** 課題内容 **
次の資料全体で「Open the」をすべて「Access the」に置き換えて更新し、ほかは一切変えずに全行を示してもらえますか？

** テキストと要素の位置特定用エントリ **
>>>

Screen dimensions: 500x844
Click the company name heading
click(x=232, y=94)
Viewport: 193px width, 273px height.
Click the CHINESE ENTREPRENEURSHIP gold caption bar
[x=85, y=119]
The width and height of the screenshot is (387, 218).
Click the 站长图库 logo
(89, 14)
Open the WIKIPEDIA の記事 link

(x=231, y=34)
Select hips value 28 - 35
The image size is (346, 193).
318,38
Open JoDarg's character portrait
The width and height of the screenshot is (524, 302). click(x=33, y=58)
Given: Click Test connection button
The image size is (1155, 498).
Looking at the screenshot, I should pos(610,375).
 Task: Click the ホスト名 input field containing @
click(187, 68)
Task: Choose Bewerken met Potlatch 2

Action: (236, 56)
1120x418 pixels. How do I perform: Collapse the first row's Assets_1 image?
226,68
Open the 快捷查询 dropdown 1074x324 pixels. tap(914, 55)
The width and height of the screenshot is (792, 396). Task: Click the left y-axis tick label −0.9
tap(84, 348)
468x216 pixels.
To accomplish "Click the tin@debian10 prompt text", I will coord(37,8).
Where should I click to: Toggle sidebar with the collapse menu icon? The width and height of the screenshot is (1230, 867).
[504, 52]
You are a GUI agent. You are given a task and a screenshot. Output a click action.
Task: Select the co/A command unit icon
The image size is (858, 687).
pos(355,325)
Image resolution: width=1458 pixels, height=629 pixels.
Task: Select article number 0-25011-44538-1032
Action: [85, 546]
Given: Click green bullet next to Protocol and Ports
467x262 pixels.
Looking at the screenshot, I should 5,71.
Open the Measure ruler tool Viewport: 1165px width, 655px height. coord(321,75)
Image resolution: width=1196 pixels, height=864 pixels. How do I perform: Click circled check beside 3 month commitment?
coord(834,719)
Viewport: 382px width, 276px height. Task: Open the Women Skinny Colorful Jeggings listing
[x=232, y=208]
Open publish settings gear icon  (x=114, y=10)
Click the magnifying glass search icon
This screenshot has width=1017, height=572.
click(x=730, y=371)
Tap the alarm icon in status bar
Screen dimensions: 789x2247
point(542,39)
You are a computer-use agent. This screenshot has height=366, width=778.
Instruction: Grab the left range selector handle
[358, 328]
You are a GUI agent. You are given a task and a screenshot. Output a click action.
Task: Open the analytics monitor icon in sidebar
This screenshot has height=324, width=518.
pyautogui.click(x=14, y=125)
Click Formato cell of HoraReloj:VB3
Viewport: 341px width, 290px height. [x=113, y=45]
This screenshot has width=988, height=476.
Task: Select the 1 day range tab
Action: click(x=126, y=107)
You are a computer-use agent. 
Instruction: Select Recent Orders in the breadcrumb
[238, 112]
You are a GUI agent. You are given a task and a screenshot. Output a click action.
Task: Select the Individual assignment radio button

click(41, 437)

<<<

** 回答 **
Screen dimensions: 500x844
Click the company name heading
click(x=232, y=94)
Viewport: 193px width, 273px height.
Click the CHINESE ENTREPRENEURSHIP gold caption bar
[x=85, y=119]
The width and height of the screenshot is (387, 218).
Click the 站长图库 logo
(89, 14)
Access the WIKIPEDIA の記事 link

(x=231, y=34)
Select hips value 28 - 35
The image size is (346, 193).
318,38
Open JoDarg's character portrait
The width and height of the screenshot is (524, 302). click(x=33, y=58)
Given: Click Test connection button
The image size is (1155, 498).
Looking at the screenshot, I should pos(610,375).
 Task: Click the ホスト名 input field containing @
click(187, 68)
Task: Choose Bewerken met Potlatch 2

Action: (236, 56)
1120x418 pixels. How do I perform: Collapse the first row's Assets_1 image?
226,68
Access the 快捷查询 dropdown 1074x324 pixels. tap(914, 55)
The width and height of the screenshot is (792, 396). Task: Click the left y-axis tick label −0.9
tap(84, 348)
468x216 pixels.
To accomplish "Click the tin@debian10 prompt text", I will coord(37,8).
Where should I click to: Toggle sidebar with the collapse menu icon? The width and height of the screenshot is (1230, 867).
[504, 52]
You are a GUI agent. You are given a task and a screenshot. Output a click action.
Task: Select the co/A command unit icon
The image size is (858, 687).
pos(355,325)
Image resolution: width=1458 pixels, height=629 pixels.
Task: Select article number 0-25011-44538-1032
Action: [85, 546]
Given: Click green bullet next to Protocol and Ports
467x262 pixels.
Looking at the screenshot, I should 5,71.
Access the Measure ruler tool Viewport: 1165px width, 655px height. coord(321,75)
Image resolution: width=1196 pixels, height=864 pixels. How do I perform: Click circled check beside 3 month commitment?
coord(834,719)
Viewport: 382px width, 276px height. Task: Access the Women Skinny Colorful Jeggings listing
[x=232, y=208]
Open publish settings gear icon  (x=114, y=10)
Click the magnifying glass search icon
This screenshot has width=1017, height=572.
click(x=730, y=371)
Tap the alarm icon in status bar
Screen dimensions: 789x2247
point(542,39)
You are a computer-use agent. This screenshot has height=366, width=778.
Instruction: Grab the left range selector handle
[358, 328]
You are a GUI agent. You are given a task and a screenshot. Output a click action.
Task: Access the analytics monitor icon in sidebar
This screenshot has height=324, width=518.
pyautogui.click(x=14, y=125)
Click Formato cell of HoraReloj:VB3
Viewport: 341px width, 290px height. [x=113, y=45]
This screenshot has width=988, height=476.
Task: Select the 1 day range tab
Action: click(x=126, y=107)
You are a computer-use agent. 
Instruction: Select Recent Orders in the breadcrumb
[238, 112]
You are a GUI agent. You are given a task and a screenshot. Output a click action.
Task: Select the Individual assignment radio button

click(41, 437)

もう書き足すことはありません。